If A, B, C are distinct points, and A', B', C' are distinct points, and k > 0 is a real number, with kAB = A'B', kAC = A'C', and a(B,A,C) = a(B',A',C'), then the triangles ABC and A'B'C are similar, with similarity ratio k.
To prove the SAS Similarity Theorem we'll use the theorem from Euclid's Elements we discussed in class (Book VI, Proposition 2):

Proportional Sides Theorem

Let A, B, C be noncollinear points, let D be between A and B, and let E be between A and C. The points D and E divide the sides AB and AC proportionally (BD/AD = CE/AE) if and only if the line DE is parallel to the line BC.

To apply the Proportional Sides Theorem, we use a little algebra fact.


With the same hypotheses as in the Proportional Sides Theorem, BD/AD = CE/AE if and only if AB/AD = AC/AE.

To prove this lemma, let x = AD, y = BD, u = AE, v = CE. Then the statement AB/AD = AC/AC translates to

(x+y)/x = (u+v)/u

1 + y/x = 1 + v/u

y/x = v/u

This last statement is equivalent to BD/AD = CE/AE. This proves the lemma.

Now here is the proof of the SAS Similarity Theorem.

We are given AB/A'B' = AC/A'C' and a(B,A,C) = a(B',A',C'). Let D be the point between A and B such that AD = A'B', and let E be the point between A and C such that and AE = A'C'. Then triangle ADE is congruent to triangle A'B'C' by the SAS congruence axiom. So we just have to prove that triangles ABC and ADE are similar to deduce that triangles ABC and A'B'C' are similar.
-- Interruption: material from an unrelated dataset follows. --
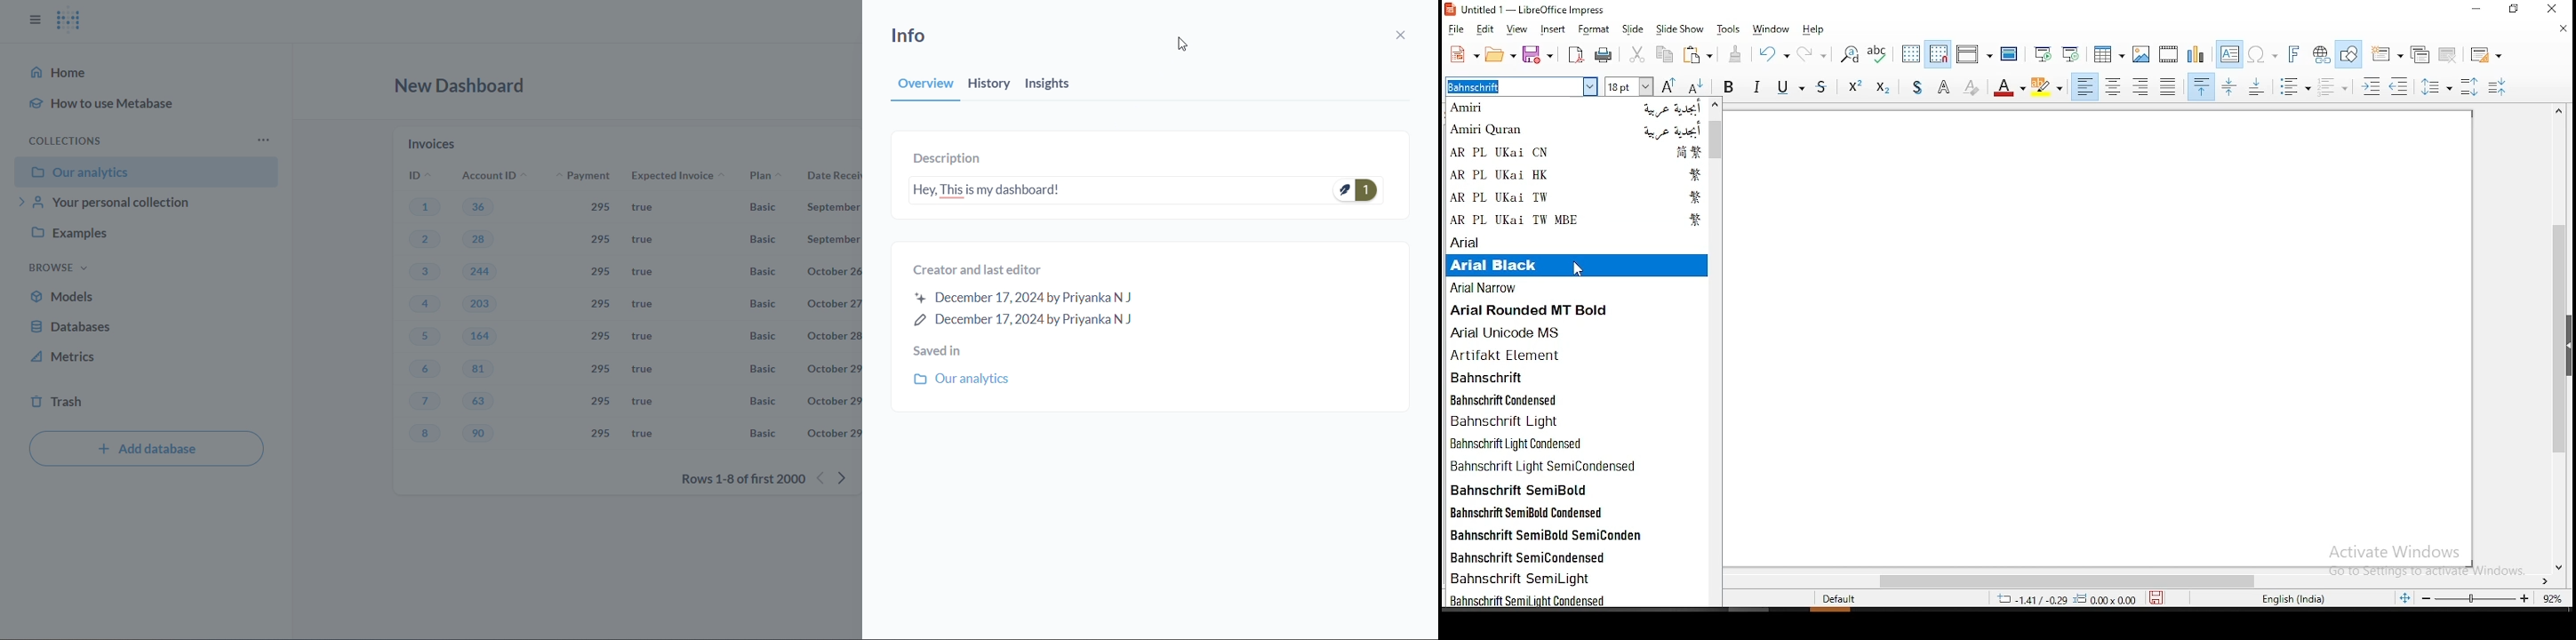  What do you see at coordinates (592, 177) in the screenshot?
I see `payment` at bounding box center [592, 177].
Now AB/AD = AC/AE. Thus BD/AD = CE/AE by the algebra lemma. Therefore DE is parallel to BC by the Proportional Sides Theorem. It follows from the corresponding angles theorem that a(A,D,E) = a(A,B,C) and a(A,E,D) = a(A,C,B).

It remains to prove that BC/DE = AB/AD. Let L be the line through D parallel to CE, and let F be the intersection of L with BC. Thus DFCE is a parallelogram. It follows that DE = FC. Therefore BC/DE = BC/FC. But BC/FC = AB/AD by the Proportional Sides Theorem. This completes the proof.